--- Supplied passage ---
▼
Provincial Minister of Khyber Pakhtunkhwa for Zakat Usher & Social Welfare, Special Education and Women Empowerment
- In office 3 September 2020 – 18 January 2023
- Chief Minister: Mahmood Khan

Member of the Provincial Assembly of Khyber Pakhtunkhwa
- In office 27 August 2019 – 18 January 2023
- Constituency: PK-100 (Bajaur-I)

Personal details
- Party: PTI (2019-present)

= Anwar Zeb Khan =

Pakistani politician

Anwar Zeb Khan is a Pakistani politician who was the Provincial Minister of Khyber Pakhtunkhwa for Zakat Usher & Social Welfare Special Education and Women Empowerment, in office from 3 September 2020 to January 2023. He had been a member of the Provincial Assembly of Khyber Pakhtunkhwa from 27 August 2019 to 18 January 2023.

==Political career==
Khan contested the 2019 Khyber Pakhtunkhwa provincial election on 20 July 2019 from constituency PK-100 (Bajaur-I) on the ticket of Pakistan Tehreek-e-Insaf. He won the election by the majority of 1,176 votes over the runner up Waheed Gul of Jamaat-e-Islami Pakistan. He garnered 12,951 votes while Gul received 11,775 votes. He was inducted into Khyber Pakhtunkhwa Cabinet on 3 September 2020.
▲
--- Task prompt ---
According to the profile of Anwar Zeb Khan, by what margin of votes did he win the 2019 election in constituency PK-100 (Bajaur-I)?

--- Data extracts ---
▼
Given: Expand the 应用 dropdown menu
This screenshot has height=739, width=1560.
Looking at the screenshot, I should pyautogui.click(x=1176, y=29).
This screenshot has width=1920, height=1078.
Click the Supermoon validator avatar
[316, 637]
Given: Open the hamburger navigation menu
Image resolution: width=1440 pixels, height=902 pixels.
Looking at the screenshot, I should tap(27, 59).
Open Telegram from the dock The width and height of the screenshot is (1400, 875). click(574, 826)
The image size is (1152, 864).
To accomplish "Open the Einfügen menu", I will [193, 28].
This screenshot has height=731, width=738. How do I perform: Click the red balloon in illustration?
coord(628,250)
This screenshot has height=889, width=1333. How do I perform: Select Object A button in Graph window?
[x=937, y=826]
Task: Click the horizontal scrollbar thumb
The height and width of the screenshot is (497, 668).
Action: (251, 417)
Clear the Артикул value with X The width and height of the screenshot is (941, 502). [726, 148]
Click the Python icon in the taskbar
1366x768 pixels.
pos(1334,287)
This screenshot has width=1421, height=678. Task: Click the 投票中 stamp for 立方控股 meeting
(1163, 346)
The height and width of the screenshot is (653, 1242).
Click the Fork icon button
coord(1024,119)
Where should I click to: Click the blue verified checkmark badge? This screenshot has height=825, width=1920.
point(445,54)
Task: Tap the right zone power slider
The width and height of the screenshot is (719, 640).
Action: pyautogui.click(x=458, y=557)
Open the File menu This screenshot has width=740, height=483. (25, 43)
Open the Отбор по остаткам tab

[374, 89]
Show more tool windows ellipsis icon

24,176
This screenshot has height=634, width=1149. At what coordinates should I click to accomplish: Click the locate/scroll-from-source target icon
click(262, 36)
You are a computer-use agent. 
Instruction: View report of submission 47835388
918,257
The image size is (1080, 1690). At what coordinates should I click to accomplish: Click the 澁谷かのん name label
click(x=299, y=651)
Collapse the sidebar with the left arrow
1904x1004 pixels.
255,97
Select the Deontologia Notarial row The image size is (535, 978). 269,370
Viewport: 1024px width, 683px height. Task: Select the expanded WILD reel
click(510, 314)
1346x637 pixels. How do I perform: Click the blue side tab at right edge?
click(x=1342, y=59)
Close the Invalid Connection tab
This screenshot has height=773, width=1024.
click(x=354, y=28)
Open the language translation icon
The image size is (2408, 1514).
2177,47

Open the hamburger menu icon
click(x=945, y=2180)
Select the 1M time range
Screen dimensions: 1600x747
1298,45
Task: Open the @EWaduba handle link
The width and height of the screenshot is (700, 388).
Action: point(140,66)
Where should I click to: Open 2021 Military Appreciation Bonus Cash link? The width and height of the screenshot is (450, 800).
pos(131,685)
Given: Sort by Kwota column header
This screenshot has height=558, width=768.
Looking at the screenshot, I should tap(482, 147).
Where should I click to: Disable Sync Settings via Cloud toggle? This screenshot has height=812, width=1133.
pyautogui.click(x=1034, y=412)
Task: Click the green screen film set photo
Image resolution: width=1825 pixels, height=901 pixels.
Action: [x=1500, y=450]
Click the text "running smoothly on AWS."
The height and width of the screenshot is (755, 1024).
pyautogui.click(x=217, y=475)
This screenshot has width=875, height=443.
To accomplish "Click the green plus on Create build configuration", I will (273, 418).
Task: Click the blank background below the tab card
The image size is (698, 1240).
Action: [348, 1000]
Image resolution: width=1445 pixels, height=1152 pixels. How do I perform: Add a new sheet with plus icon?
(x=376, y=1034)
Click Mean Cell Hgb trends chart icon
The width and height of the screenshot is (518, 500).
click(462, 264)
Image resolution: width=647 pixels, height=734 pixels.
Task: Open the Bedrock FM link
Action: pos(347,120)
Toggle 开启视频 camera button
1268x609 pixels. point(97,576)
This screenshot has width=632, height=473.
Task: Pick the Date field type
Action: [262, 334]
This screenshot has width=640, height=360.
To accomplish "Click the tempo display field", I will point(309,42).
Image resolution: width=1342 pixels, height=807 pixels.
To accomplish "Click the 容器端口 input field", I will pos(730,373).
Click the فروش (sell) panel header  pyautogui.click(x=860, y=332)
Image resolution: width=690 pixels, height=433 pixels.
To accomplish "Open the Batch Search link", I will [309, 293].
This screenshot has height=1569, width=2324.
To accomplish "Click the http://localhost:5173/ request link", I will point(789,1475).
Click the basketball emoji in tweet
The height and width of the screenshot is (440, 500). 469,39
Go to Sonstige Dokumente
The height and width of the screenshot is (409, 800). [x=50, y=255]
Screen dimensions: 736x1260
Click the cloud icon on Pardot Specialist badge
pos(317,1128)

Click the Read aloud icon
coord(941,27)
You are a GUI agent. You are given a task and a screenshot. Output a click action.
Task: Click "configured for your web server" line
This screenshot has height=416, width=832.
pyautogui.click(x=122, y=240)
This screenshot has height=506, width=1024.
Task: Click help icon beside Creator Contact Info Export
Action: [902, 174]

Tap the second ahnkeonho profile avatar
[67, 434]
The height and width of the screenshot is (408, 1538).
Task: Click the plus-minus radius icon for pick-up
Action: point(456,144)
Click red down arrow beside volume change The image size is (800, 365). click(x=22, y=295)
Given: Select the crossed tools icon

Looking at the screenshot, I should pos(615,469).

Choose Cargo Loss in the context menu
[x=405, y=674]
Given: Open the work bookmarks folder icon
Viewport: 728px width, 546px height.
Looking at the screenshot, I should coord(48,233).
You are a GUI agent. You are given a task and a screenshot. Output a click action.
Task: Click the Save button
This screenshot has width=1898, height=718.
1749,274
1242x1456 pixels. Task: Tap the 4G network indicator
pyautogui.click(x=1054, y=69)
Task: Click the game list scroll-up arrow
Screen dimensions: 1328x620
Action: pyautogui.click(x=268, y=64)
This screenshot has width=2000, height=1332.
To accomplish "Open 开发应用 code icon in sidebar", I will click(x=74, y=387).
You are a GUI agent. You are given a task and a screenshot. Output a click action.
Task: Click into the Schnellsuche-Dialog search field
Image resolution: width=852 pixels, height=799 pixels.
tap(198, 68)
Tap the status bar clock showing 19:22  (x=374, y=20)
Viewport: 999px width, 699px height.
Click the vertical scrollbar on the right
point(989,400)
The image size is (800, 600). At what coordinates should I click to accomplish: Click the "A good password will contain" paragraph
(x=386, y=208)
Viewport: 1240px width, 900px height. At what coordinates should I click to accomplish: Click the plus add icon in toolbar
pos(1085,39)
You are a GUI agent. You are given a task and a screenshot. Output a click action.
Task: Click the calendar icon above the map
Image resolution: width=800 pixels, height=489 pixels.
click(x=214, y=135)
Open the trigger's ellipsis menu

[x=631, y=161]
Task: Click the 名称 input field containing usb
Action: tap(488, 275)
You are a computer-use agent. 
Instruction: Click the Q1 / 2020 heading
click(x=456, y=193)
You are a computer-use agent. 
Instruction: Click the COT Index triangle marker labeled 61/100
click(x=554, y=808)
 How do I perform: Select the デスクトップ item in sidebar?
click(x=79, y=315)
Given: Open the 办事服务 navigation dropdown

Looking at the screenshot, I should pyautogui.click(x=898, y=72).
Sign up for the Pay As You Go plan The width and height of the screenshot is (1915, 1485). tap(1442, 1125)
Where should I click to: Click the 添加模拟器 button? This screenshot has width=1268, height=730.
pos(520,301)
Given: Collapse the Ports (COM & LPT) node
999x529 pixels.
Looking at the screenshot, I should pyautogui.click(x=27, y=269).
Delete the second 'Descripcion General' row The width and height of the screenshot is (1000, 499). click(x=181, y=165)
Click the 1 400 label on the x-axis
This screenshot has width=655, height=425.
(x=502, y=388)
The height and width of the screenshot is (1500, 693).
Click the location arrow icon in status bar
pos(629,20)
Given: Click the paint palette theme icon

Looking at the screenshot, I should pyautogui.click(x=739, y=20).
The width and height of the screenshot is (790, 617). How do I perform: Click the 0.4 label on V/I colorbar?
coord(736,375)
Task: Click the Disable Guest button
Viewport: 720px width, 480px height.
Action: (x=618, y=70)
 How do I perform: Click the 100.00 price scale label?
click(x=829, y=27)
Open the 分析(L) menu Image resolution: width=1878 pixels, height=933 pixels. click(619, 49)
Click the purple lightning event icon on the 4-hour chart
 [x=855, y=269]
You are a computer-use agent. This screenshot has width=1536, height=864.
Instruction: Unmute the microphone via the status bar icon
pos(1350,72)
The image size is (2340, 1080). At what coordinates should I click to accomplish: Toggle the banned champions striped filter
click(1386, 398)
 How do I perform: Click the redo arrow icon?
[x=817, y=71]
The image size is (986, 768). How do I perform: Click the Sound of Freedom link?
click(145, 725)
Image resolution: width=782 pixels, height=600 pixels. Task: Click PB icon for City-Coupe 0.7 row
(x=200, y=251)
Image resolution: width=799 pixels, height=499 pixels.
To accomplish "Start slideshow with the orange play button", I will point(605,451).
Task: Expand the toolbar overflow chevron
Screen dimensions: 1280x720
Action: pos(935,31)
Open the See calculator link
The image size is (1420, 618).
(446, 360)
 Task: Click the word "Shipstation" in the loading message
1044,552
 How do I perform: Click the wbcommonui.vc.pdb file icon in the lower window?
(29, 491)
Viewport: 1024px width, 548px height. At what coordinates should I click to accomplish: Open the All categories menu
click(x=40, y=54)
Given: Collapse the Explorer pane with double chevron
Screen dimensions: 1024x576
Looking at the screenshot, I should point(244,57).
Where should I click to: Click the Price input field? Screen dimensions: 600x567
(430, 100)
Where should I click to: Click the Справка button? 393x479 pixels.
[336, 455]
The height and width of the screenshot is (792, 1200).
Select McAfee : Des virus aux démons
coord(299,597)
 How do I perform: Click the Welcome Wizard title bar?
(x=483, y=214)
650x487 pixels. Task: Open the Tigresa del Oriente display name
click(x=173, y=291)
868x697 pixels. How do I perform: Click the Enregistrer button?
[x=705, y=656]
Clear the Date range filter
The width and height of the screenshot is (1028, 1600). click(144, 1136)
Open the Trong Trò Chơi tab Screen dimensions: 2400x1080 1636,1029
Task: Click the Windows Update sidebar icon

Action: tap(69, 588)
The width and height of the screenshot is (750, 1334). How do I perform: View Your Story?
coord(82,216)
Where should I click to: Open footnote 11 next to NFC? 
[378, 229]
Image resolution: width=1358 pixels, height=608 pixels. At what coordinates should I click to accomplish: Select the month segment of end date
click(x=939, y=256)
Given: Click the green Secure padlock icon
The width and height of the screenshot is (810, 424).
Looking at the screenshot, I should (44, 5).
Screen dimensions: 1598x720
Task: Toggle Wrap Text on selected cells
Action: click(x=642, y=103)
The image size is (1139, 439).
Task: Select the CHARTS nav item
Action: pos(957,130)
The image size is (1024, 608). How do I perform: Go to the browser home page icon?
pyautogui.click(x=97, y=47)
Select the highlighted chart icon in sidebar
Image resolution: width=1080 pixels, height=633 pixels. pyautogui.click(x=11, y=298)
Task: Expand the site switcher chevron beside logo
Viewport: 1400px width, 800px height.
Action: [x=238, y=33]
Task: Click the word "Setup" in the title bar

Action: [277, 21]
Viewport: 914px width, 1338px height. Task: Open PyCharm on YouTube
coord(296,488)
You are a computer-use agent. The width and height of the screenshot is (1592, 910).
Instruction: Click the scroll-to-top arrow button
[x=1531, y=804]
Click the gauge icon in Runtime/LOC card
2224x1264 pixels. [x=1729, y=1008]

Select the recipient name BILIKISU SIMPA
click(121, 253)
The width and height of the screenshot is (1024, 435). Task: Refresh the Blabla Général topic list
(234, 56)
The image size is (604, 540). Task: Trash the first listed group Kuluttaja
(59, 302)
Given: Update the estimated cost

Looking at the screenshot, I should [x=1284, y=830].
▲
--- Result below ---
He won by 1,176 votes.